Federal authorities have arrested a
pastor in connection with aiding ex-gay mom Lisa Miller.
Timothy David Miller of Crossville,
Tennessee was arrested last week in Virginia and is scheduled to
appear in Federal District Court in Burlington on Monday, the New
York Times reported.
Mr. Miller is accused of aiding Ms.
Miller (not relation) flee the country in 2009 with her daughter
Isabella after a Vermont court ordered Ms. Miller to give up custody
of her daughter to her former lesbian partner, Janet Jenkins.
The women entered a Vermont civil union
in 2000 and planned to raise a child together. But a year after Ms.
Miller gave birth to their daughter she fled from the relationship
and renounced being gay.
In dissolving the couple's civil union,
a Family Court judge originally awarded Ms. Miller, who is the
biological mother of the child through artificial insemination,
custody of the child but granted liberal visitation rights to Ms.
Jenkins. The court reversed the ruling after it found out Ms. Miller
was denying her former partner access to their daughter.
After leaving her partner, Ms. Miller
resettled in Virginia and became deeply involved with a Baptist
church. Ms. Miller has said she objects to Ms. Jenkins having any
contact with Isabella, now 9, because she is a lesbian.
“[Isabella] knows that Ms. Jenkins'
choice to continue to live a homosexual lifestyle is a sin,” Ms.
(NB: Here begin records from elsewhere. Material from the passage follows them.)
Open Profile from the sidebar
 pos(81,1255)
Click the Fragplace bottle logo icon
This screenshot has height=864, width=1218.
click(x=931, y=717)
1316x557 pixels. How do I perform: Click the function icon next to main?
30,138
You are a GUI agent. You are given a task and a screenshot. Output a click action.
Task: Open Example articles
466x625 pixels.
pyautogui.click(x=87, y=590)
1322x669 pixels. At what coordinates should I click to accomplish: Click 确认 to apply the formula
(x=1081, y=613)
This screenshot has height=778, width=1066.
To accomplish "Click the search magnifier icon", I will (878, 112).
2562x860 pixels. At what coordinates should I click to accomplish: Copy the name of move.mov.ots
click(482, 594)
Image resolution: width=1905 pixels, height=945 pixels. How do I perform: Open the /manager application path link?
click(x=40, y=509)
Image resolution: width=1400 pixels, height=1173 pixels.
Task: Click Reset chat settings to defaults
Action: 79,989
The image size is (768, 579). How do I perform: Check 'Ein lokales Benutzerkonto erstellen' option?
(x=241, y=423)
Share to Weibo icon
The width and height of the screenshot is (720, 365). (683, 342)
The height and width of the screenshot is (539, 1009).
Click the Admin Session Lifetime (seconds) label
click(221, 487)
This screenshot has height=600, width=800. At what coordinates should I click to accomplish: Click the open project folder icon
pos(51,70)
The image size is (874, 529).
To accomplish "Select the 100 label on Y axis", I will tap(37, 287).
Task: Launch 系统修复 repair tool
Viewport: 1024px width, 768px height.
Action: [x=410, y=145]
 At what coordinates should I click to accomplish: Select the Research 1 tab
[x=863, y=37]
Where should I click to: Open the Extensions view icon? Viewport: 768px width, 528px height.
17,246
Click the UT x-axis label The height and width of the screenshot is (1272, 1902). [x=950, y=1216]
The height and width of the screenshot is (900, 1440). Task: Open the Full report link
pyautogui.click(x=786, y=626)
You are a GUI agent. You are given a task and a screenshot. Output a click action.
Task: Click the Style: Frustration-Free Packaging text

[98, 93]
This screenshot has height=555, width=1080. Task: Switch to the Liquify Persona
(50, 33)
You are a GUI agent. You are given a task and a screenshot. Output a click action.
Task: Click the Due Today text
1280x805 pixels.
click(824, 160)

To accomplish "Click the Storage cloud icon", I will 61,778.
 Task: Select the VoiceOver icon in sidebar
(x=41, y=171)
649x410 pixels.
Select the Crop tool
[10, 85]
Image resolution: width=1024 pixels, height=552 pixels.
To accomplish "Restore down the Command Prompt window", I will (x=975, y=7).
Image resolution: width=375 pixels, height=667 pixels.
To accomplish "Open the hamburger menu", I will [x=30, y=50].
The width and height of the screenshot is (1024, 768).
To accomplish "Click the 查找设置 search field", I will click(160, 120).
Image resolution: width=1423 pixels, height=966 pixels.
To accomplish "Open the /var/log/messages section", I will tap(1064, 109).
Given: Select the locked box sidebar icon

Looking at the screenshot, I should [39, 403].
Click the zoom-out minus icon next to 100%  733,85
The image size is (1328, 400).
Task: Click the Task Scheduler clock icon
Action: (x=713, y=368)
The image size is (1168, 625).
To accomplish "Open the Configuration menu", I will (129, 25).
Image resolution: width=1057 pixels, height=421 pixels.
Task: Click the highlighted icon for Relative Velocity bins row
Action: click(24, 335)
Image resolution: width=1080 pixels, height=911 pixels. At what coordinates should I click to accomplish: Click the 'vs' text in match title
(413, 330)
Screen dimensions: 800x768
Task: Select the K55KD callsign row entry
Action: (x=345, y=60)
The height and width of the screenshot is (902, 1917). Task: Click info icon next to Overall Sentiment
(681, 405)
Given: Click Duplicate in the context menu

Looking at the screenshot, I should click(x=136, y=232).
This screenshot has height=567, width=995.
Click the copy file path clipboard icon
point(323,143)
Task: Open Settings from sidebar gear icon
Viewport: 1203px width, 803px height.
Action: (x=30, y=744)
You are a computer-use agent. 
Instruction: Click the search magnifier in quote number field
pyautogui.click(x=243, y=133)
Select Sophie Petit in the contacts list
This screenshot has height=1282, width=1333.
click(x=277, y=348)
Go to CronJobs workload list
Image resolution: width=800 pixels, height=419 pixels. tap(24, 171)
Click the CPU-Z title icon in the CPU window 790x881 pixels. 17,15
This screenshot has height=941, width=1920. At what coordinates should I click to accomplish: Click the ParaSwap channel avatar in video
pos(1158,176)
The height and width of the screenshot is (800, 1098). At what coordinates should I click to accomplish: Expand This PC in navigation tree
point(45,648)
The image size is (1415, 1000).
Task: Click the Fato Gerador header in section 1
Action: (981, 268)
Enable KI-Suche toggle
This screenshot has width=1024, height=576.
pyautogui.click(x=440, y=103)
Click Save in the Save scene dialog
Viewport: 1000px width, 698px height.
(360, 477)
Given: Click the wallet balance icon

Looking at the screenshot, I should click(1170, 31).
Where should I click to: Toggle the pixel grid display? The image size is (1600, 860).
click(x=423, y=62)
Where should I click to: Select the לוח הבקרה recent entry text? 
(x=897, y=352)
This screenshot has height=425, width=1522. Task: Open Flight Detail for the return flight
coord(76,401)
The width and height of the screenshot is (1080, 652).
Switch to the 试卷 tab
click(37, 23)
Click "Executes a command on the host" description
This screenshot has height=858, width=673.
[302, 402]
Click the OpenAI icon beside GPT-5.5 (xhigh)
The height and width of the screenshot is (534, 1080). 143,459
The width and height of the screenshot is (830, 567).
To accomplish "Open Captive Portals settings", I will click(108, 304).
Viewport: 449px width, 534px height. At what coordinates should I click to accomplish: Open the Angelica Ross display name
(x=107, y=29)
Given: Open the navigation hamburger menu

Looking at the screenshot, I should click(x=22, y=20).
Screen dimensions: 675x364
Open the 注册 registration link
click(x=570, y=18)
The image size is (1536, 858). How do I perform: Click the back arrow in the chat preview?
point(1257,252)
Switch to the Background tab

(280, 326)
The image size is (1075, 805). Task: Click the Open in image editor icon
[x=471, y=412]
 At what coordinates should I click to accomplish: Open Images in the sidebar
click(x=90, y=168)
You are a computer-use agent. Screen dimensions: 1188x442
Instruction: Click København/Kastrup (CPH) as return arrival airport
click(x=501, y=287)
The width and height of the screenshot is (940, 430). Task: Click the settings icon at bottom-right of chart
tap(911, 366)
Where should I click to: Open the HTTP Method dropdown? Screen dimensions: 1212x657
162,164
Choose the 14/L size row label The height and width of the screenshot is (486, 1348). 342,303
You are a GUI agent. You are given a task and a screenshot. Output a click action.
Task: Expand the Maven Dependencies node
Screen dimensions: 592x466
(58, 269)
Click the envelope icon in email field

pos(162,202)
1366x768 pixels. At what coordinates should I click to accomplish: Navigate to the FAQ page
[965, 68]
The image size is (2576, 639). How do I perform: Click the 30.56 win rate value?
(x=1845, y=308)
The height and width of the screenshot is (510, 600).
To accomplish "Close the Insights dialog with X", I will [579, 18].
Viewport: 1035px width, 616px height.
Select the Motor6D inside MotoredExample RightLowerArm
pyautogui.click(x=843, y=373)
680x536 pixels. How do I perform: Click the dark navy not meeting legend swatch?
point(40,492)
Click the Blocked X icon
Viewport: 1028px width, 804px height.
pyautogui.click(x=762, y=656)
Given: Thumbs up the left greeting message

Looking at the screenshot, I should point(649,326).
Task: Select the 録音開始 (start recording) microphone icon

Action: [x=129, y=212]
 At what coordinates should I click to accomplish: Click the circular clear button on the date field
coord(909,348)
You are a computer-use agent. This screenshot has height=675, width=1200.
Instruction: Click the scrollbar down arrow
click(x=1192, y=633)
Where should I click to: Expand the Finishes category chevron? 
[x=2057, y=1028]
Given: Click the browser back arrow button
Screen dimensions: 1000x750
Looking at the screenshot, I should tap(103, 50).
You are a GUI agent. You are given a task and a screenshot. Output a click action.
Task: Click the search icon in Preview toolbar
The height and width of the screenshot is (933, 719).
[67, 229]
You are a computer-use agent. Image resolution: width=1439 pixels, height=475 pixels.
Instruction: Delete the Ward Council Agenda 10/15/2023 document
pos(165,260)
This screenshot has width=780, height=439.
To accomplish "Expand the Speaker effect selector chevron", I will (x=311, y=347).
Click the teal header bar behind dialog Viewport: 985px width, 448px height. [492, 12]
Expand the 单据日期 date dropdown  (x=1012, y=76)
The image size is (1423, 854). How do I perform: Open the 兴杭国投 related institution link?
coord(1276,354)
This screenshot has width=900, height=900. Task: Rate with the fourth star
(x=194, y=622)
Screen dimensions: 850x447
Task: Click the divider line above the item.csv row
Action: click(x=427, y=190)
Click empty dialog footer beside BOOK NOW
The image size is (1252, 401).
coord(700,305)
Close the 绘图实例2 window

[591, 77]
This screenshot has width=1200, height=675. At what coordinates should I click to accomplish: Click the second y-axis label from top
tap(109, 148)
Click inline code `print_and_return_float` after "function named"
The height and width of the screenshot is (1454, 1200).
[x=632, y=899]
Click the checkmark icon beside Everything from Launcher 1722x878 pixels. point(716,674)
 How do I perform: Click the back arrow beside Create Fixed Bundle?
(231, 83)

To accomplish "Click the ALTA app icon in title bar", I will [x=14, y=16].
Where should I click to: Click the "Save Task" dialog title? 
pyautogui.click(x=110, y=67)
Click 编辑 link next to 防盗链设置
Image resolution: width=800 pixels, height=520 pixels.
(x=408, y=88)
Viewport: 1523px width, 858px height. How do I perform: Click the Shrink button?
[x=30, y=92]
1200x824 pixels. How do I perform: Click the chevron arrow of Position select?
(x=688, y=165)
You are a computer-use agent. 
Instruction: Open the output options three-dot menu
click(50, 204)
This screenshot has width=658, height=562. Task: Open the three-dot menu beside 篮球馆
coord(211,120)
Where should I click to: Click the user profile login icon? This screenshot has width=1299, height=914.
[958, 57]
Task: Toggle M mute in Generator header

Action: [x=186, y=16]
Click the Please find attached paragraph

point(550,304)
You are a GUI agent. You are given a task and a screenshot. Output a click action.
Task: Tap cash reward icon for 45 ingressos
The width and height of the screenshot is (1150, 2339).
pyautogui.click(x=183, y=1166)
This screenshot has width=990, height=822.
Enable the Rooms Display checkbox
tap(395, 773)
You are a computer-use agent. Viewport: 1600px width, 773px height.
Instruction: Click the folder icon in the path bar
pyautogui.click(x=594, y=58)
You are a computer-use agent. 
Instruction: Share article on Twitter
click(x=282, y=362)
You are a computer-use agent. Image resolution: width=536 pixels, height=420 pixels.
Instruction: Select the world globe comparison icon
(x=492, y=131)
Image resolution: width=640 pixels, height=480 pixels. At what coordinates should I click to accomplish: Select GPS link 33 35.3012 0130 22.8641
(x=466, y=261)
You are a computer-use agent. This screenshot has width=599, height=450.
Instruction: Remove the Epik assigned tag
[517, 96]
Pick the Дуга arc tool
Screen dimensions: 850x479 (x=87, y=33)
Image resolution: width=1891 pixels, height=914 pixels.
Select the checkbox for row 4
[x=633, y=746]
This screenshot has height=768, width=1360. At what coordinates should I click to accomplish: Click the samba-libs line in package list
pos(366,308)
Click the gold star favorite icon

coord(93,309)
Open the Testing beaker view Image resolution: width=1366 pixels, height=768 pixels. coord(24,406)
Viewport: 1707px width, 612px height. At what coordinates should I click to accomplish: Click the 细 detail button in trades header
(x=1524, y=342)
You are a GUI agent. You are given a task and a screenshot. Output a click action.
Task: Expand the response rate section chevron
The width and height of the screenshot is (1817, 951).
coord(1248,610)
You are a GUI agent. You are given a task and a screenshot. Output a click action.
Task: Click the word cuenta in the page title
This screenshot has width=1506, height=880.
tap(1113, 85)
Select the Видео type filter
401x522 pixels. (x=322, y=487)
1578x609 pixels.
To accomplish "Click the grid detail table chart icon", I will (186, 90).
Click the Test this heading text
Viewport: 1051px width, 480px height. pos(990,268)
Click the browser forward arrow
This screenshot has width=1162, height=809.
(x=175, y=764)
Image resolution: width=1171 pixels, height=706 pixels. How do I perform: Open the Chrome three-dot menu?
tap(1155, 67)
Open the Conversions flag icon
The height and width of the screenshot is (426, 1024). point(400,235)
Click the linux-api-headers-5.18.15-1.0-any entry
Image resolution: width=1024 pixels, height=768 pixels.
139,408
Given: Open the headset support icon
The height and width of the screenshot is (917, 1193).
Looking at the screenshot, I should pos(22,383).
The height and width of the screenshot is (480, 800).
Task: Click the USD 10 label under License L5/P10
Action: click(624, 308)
Miller said in court documents.
According to an FBI affidavit, Mr.
Miller helped arrange in September 2009 for Ms. Miller and Isabella
to flee the country, traveling from Canada to Nicaragua, where he
worked as a missionary for Christian Aid Ministries. While in
Nicaragua, Ms. Miller and her daughter stayed in a house that is
owned by Philip Zodhiates, who has close ties to the evangelical
school Liberty University, and whose daughter, Victoria Hyden, works
at the university's law school.
Mathew D. Staver, the dean of the law
school at Liberty, represented Ms. Miller in court.
“I know very little at this point,
but I really hope that this means that Isabella is safe and well,”
Ms. Jenkins said in a statement. “I am looking forward to having
my daughter home safe with me very soon.”